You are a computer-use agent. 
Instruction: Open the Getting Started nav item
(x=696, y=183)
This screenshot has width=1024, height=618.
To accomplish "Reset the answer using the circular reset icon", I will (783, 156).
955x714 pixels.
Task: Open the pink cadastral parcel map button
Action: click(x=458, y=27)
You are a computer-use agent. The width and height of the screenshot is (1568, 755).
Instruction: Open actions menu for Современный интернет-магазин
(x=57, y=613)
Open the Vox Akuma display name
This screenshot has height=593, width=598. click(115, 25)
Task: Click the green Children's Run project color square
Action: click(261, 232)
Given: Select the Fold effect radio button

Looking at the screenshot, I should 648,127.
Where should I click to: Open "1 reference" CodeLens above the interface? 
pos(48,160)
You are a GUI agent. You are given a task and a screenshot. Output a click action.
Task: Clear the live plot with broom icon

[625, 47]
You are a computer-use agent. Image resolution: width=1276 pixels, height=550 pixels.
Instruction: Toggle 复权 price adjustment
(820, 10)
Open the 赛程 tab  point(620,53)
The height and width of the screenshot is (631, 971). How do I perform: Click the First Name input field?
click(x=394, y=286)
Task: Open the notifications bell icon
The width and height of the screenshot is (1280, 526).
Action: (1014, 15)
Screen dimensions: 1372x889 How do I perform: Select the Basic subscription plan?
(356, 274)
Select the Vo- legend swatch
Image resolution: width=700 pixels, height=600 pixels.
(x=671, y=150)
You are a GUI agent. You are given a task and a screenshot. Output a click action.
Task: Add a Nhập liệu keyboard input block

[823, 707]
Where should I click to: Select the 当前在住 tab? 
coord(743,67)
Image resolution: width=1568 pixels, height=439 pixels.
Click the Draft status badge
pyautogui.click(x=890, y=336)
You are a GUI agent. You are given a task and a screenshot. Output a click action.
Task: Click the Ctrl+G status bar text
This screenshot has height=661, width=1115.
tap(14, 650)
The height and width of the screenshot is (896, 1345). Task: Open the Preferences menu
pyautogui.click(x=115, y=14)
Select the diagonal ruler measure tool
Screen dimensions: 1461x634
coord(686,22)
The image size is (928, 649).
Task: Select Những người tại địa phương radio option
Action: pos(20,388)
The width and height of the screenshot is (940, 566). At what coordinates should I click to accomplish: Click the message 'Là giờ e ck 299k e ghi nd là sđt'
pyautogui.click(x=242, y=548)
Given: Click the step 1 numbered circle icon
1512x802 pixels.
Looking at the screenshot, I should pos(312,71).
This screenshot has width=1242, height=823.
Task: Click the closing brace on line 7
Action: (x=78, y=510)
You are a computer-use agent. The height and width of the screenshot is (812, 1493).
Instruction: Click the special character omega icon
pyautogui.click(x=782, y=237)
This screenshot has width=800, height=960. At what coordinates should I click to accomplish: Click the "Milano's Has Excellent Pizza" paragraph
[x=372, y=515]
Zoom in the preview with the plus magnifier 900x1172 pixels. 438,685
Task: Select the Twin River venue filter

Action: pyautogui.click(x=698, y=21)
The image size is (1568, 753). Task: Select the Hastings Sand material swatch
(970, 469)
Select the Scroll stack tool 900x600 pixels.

---

**How to complete this task**
Exactness is what counts here: write out every record again.

**Written response**
You are a computer-use agent. 
Instruction: Open the Getting Started nav item
(x=696, y=183)
This screenshot has width=1024, height=618.
To accomplish "Reset the answer using the circular reset icon", I will (783, 156).
955x714 pixels.
Task: Open the pink cadastral parcel map button
Action: click(x=458, y=27)
You are a computer-use agent. The width and height of the screenshot is (1568, 755).
Instruction: Open actions menu for Современный интернет-магазин
(x=57, y=613)
Open the Vox Akuma display name
This screenshot has height=593, width=598. click(115, 25)
Task: Click the green Children's Run project color square
Action: click(261, 232)
Given: Select the Fold effect radio button

Looking at the screenshot, I should 648,127.
Where should I click to: Open "1 reference" CodeLens above the interface? 
pos(48,160)
You are a GUI agent. You are given a task and a screenshot. Output a click action.
Task: Clear the live plot with broom icon

[625, 47]
You are a computer-use agent. Image resolution: width=1276 pixels, height=550 pixels.
Instruction: Toggle 复权 price adjustment
(820, 10)
Open the 赛程 tab  point(620,53)
The height and width of the screenshot is (631, 971). How do I perform: Click the First Name input field?
click(x=394, y=286)
Task: Open the notifications bell icon
The width and height of the screenshot is (1280, 526).
Action: (1014, 15)
Screen dimensions: 1372x889 How do I perform: Select the Basic subscription plan?
(356, 274)
Select the Vo- legend swatch
Image resolution: width=700 pixels, height=600 pixels.
(x=671, y=150)
You are a GUI agent. You are given a task and a screenshot. Output a click action.
Task: Add a Nhập liệu keyboard input block

[823, 707]
Where should I click to: Select the 当前在住 tab? 
coord(743,67)
Image resolution: width=1568 pixels, height=439 pixels.
Click the Draft status badge
pyautogui.click(x=890, y=336)
You are a GUI agent. You are given a task and a screenshot. Output a click action.
Task: Click the Ctrl+G status bar text
This screenshot has height=661, width=1115.
tap(14, 650)
The height and width of the screenshot is (896, 1345). Task: Open the Preferences menu
pyautogui.click(x=115, y=14)
Select the diagonal ruler measure tool
Screen dimensions: 1461x634
coord(686,22)
The image size is (928, 649).
Task: Select Những người tại địa phương radio option
Action: pos(20,388)
The width and height of the screenshot is (940, 566). At what coordinates should I click to accomplish: Click the message 'Là giờ e ck 299k e ghi nd là sđt'
pyautogui.click(x=242, y=548)
Given: Click the step 1 numbered circle icon
1512x802 pixels.
Looking at the screenshot, I should pos(312,71).
This screenshot has width=1242, height=823.
Task: Click the closing brace on line 7
Action: (x=78, y=510)
You are a computer-use agent. The height and width of the screenshot is (812, 1493).
Instruction: Click the special character omega icon
pyautogui.click(x=782, y=237)
This screenshot has width=800, height=960. At what coordinates should I click to accomplish: Click the "Milano's Has Excellent Pizza" paragraph
[x=372, y=515]
Zoom in the preview with the plus magnifier 900x1172 pixels. 438,685
Task: Select the Twin River venue filter

Action: pyautogui.click(x=698, y=21)
The image size is (1568, 753). Task: Select the Hastings Sand material swatch
(970, 469)
Select the Scroll stack tool 900x600 pixels.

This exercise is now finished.